* EXERCISE INSTRUCTIONS *
Write out, unchanged, everything in the listing below from the line containing "Find the location of a particular element. The" down to the line containing "y-tick-label: 20 is", including both of those lines.

* EXTRACTED ENTRIES *
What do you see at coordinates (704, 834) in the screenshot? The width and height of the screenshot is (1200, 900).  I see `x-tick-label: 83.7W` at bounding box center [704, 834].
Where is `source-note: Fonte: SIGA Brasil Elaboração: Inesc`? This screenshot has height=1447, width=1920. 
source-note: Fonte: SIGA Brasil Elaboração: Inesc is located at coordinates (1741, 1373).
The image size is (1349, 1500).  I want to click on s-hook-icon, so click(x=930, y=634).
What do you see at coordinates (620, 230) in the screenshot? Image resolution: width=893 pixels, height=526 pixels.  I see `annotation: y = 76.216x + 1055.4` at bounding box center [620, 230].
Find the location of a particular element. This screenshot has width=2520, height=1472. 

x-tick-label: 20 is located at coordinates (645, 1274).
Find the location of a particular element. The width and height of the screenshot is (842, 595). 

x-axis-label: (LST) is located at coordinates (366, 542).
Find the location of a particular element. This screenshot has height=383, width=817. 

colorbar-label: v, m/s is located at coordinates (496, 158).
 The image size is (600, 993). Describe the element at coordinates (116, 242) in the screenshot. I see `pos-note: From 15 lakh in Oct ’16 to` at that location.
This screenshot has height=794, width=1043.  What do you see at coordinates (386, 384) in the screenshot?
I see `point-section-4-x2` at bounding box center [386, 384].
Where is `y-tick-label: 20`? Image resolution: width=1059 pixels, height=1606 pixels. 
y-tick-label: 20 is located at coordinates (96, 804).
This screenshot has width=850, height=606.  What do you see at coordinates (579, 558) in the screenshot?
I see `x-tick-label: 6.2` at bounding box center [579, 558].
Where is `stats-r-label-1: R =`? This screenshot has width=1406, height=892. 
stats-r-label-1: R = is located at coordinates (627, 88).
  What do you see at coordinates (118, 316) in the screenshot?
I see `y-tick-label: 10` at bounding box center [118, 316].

* WRITTEN SOLUTION *
Find the location of a particular element. The width and height of the screenshot is (842, 595). 

x-axis-label: (LST) is located at coordinates (366, 542).
Find the location of a particular element. This screenshot has height=383, width=817. 

colorbar-label: v, m/s is located at coordinates (496, 158).
 The image size is (600, 993). Describe the element at coordinates (116, 242) in the screenshot. I see `pos-note: From 15 lakh in Oct ’16 to` at that location.
This screenshot has height=794, width=1043.  What do you see at coordinates (386, 384) in the screenshot?
I see `point-section-4-x2` at bounding box center [386, 384].
Where is `y-tick-label: 20`? Image resolution: width=1059 pixels, height=1606 pixels. 
y-tick-label: 20 is located at coordinates (96, 804).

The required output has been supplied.